The ban, which became effective Aug. 1, was approved by the City Council last year in a 36-10 vote. Chain stores or franchises with more than 10,000 square feet must convert to recyclable paper bags, commercially compostable plastic bags or other reusable bags. Retailers and large grocery chains that don’t comply face a fine of $100 to $500 per day.
The ordinance excludes “non franchises” or stores under 10,000 square feet, including mom-and-pop stores. They have until Aug. 1 of next year to make the transition. Restaurants are not affected by the new law.
The result is a plastic bag ban in Chicago — but not really.
Aldermen intended to motivate Chicago businesses and consumers to convert to more sustainable carrying totes. But large chains like Target, Jewel-Osco and Walmart opted to thicken their plastic bags instead, giving customers free bags that can be re-used up to 125 times. Some retailers will encourage bag reuse by giving store discounts or credit to consumers who bring the bags back on their next shopping trip.

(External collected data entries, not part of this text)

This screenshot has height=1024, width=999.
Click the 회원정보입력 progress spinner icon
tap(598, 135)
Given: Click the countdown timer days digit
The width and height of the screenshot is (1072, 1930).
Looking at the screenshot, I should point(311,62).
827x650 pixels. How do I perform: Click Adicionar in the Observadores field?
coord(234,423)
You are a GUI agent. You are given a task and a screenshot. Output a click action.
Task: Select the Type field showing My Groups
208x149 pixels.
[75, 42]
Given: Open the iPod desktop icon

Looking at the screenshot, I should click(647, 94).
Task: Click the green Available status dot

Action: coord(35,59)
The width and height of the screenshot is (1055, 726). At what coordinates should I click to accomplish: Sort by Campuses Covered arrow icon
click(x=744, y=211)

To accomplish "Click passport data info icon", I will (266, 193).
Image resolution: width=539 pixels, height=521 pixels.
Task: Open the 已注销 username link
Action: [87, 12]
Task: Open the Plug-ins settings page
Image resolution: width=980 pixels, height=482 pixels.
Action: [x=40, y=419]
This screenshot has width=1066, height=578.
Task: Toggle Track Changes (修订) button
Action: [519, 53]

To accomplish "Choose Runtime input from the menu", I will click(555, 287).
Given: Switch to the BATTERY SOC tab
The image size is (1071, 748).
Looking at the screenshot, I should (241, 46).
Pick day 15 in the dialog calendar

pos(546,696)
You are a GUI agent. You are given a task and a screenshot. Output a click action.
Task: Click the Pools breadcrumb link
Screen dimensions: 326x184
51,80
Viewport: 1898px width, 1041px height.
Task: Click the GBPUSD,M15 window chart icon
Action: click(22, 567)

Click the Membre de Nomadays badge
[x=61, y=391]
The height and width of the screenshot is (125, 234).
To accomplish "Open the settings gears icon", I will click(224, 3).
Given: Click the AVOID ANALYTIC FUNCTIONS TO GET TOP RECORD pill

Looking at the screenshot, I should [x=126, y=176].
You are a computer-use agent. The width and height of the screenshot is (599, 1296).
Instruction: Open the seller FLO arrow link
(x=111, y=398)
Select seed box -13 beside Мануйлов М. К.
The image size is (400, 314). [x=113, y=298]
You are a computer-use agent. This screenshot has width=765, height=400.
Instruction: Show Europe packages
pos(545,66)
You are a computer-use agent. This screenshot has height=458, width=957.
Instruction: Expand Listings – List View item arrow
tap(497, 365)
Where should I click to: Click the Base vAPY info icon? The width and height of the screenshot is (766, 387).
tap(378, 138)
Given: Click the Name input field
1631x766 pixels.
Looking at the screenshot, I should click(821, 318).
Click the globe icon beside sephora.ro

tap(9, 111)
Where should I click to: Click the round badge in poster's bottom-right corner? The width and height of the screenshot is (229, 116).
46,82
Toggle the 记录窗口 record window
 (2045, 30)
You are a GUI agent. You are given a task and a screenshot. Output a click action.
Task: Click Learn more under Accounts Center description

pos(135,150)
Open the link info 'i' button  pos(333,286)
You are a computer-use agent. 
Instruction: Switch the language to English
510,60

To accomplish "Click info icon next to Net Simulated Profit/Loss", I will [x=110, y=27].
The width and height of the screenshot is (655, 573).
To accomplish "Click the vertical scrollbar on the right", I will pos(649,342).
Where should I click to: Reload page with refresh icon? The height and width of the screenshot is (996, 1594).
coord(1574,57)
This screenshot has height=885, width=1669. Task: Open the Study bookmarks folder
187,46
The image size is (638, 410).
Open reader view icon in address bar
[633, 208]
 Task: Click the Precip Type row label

Tom Theis, director for the Institute of Environmental Science and Policy, says the new law is, at least, a first step. “The concept of reusable shopping bags has begun to take hold — which is always the better of the choices,” Theis said.
But switching to the thicker plastic isn’t much of a solution, Moon said. “Consumers will just have sturdier bags to reuse for their trash cans, lunches and dog waste.”
Cynthia Klein-Banai, associate chancellor for sustainability, says she hopes the ban discourages the use of plastic bags, but she has concerns about its effectiveness.
“Hopefully it charges a deterrent to that kind of usage, but people do get lazy,” Klein-Banai said.
To be effective, Moon said, the law must impact consumers’ pockets.
“The rewards and punishments for consumers aren’t stiff enough to move the needle to make the environment safer,” she said. “I think it would have to revolve around what consumers care about, and we all know what we care about: savings and rewards.”